Archive for October 1st, 2021

Three Mile an Hour God


Written by Rich Villodas, a contemporary American pastor and author. This is an excerpt from his book “The Deeply Formed Life: Five Transformative Values to Root Us in the Way of Jesus.”

Our lives can easily take us to the brink of burnout. The pace we live at is often destructive. The lack of margin is debilitating. We are worn out. In all of this, the problem before us is not just the frenetic pace we live at but what gets pushed out from our lives as a result; that is, life with God…What would it look like to live at a different pace? What if there were a rhythm of life that could instead enable us to deeply connect with God, a lifestyle not dominated by hurry and exhaustion but by margin and joy? As long as we remain enslaved to a culture of speed, superficiality, and distraction, we will not be the people God longs for us to be. We desperately need a spirituality that roots us in a different way…The pace of our lives can be brutal.  The late theologian Kosuke Koyama wrote a book titled Three-Mile-an-Hour God.  Dr. Koyama was trying to convey that if we want to connect with God, we’d be wise to travel at God’s speed. God has all the time in the world, and as a result, he is not in a rush. Thus, Koyama’s claim that God travels at three miles an hour is not an arbitrary figure. On average, humans walk at this pace. And it’s in just such ambling, unhurried, and leisurely moments that we often encounter God. N.T. Wright similarly affirmed, “It is only when we slow down our lives that we can catch up with God.” … Speed has helped remake our world in ways that are wonderful and liberating. But speed has also caused our connections with God and others to be incredibly superficial. There’s a severe lack of depth in our lives and communities because we have allowed ourselves to be swept up by a world under the influence of addictive speed. And, as philosopher Dallas Willard famously said, “Hurry is the enemy of spiritual life in our day.”

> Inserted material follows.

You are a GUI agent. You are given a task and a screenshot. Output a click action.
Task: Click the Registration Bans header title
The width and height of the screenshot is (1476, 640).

Written by Rachel Wojo, a contemporary author and speaker.

Dear Father,

Thank you for this exact point in time.

Sometimes I struggle

To enjoy the gift of the present.

I push forward before your timing is perfect

And then feel the pain of rushing.

My spirit longs to savor the moment

While my mind scrambles to snatch the next minute.

Will you slow my heart to beat your rhythm?

Will you sync my step to mirror your tempo?

May my spirit fail to chase after the next beautiful experience

Until I’ve unwrapped the gift of right now-the present.